Given the cyclical nature of politics, you’d expect Pakistanis to be masters of the soft-power game. But then again maybe it’s difficult for strong arms to use a soft touch. But now the time is ripe for Pakistan to go on a charm offensive, particularly in the aftermath of Ajmal Kasab and Faisal Shahzad.
Yes, some may point out that Faisal Shahzad was actually an American citizen (albeit only recently naturalised), but that fact isn’t sticking in people’s minds. What they hear, and remember, is ‘Pakistani’-American.
So we’ve got to let the world know that there’s more to Pakistan than terrorists and explosions. One of the solutions is advertising. We’ve got to sell Pakistan, and encourage the world to look past the exploding mangoes, so they can eat the delicious ones. It’s going to be a very hard sell, and we’ll all have a part to play, from the government to the businessman to the independent blogger. I’m not saying we should sugarcoat everything, but let’s spend a little time concentrating on the naturally sweet things.
Let’s educate the world about our generosity, our rich culture, the business opportunities, natural beauty, delicious food, and everything else we have to offer. Let’s send our musicians to play free concerts around the world. Let’s lobby for positive depictions of the Pakistani people. There should be an Archie comic’s character of Pakistani descent, whose mother makes a big ‘degchee’ of delicious biryani that the gang enjoys at the beach. Let’s revisit the sister city programme, and bring Pakistan to more places than just Chicago, IL and Fresno, CA.

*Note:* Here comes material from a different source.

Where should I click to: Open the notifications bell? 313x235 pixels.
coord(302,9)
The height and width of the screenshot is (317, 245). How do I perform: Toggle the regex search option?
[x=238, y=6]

But we’ve also got to stop shooting ourselves (and others) in the foot. Take economic attractiveness for example. In late 2005, Goldman Sachs picked Pakistan as part of their N11 list of countries that have a high potential to become the world’s largest economies. Today we can barely supply power to our industries, and our biggest sector, textiles, is embroiled in a civil war that has protesters burning tires on the street and the government jumping in with decisions that jeopardise the free market mechanism. Hardly the kind of environment that foreign investors will find appealing.

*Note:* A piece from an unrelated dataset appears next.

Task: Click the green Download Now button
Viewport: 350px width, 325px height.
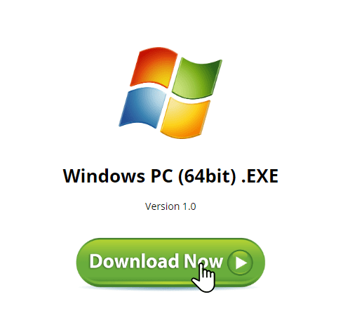Action: 170,263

And of course the media has a vital role in helping soften Pakistan’s image. English channels have a great opportunity to be ambassadors of brand Pakistan. That means commissioning well produced specials on our historic heritage, natural wonders, sporting spectaculars and artistic tradition. We can encourage burgeoning filmmakers to take their vision to millions of viewers around the world. This week a film about Pakistan aired at the prestigious Cannes film festival, titled Slackistan. It doesn’t sound like the most flattering depiction of home, but I don’t think it paints us all as terrorists either.
Finally, I’d like to see more of our writers, scientists, journalists, comedians, professional politicians and others appear in the foreign media, speaking and writing eloquently about their Pakistan.
In fact, a Pakistani president and ambassador have already been on The Daily Show, a popular American comedy news programme. That was a bold step in a new direction that helped bring a new point of view of Pakistan to millions of young Americans. Next, let’s invite the programme’s host to visit Pakistan, and trust that experience will show him and his viewers that the people of this country are just like everyone else in the world.